* **Problem to work on**: All of the data that follows needs to be printed again, exactly as it reads.

* **Data to process**:

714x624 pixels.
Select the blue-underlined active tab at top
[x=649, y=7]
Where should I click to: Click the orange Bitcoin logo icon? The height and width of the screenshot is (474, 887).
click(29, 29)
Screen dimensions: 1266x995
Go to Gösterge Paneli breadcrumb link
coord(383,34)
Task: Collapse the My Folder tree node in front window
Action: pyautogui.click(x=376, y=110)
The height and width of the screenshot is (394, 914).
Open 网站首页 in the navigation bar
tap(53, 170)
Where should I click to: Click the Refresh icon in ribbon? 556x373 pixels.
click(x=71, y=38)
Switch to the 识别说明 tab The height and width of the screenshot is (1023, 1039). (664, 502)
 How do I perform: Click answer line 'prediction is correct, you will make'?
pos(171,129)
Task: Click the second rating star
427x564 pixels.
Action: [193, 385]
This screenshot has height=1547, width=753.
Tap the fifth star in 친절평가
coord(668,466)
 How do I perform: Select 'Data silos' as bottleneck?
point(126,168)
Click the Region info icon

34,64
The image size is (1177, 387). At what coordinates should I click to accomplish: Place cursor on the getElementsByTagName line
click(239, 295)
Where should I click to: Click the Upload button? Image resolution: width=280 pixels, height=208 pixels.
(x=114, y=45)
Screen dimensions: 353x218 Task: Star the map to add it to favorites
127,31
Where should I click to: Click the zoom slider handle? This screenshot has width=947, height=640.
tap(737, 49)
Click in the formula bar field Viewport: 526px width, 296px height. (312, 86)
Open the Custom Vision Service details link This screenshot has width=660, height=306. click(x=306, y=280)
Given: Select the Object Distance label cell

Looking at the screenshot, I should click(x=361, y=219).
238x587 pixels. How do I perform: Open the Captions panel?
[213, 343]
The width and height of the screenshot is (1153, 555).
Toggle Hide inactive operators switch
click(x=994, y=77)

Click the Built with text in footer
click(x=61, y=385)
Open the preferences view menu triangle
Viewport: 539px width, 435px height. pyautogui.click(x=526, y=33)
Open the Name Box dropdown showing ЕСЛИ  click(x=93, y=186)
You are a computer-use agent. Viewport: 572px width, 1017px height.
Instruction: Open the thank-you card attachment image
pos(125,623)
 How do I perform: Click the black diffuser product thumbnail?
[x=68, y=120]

* **The completed task**:
714x624 pixels.
Select the blue-underlined active tab at top
[x=649, y=7]
Where should I click to: Click the orange Bitcoin logo icon? The height and width of the screenshot is (474, 887).
click(29, 29)
Screen dimensions: 1266x995
Go to Gösterge Paneli breadcrumb link
coord(383,34)
Task: Collapse the My Folder tree node in front window
Action: pyautogui.click(x=376, y=110)
The height and width of the screenshot is (394, 914).
Open 网站首页 in the navigation bar
tap(53, 170)
Where should I click to: Click the Refresh icon in ribbon? 556x373 pixels.
click(x=71, y=38)
Switch to the 识别说明 tab The height and width of the screenshot is (1023, 1039). (664, 502)
 How do I perform: Click answer line 'prediction is correct, you will make'?
pos(171,129)
Task: Click the second rating star
427x564 pixels.
Action: [193, 385]
This screenshot has height=1547, width=753.
Tap the fifth star in 친절평가
coord(668,466)
 How do I perform: Select 'Data silos' as bottleneck?
point(126,168)
Click the Region info icon

34,64
The image size is (1177, 387). At what coordinates should I click to accomplish: Place cursor on the getElementsByTagName line
click(239, 295)
Where should I click to: Click the Upload button? Image resolution: width=280 pixels, height=208 pixels.
(x=114, y=45)
Screen dimensions: 353x218 Task: Star the map to add it to favorites
127,31
Where should I click to: Click the zoom slider handle? This screenshot has width=947, height=640.
tap(737, 49)
Click in the formula bar field Viewport: 526px width, 296px height. (312, 86)
Open the Custom Vision Service details link This screenshot has width=660, height=306. click(x=306, y=280)
Given: Select the Object Distance label cell

Looking at the screenshot, I should click(x=361, y=219).
238x587 pixels. How do I perform: Open the Captions panel?
[213, 343]
The width and height of the screenshot is (1153, 555).
Toggle Hide inactive operators switch
click(x=994, y=77)

Click the Built with text in footer
click(x=61, y=385)
Open the preferences view menu triangle
Viewport: 539px width, 435px height. pyautogui.click(x=526, y=33)
Open the Name Box dropdown showing ЕСЛИ  click(x=93, y=186)
You are a computer-use agent. Viewport: 572px width, 1017px height.
Instruction: Open the thank-you card attachment image
pos(125,623)
 How do I perform: Click the black diffuser product thumbnail?
[x=68, y=120]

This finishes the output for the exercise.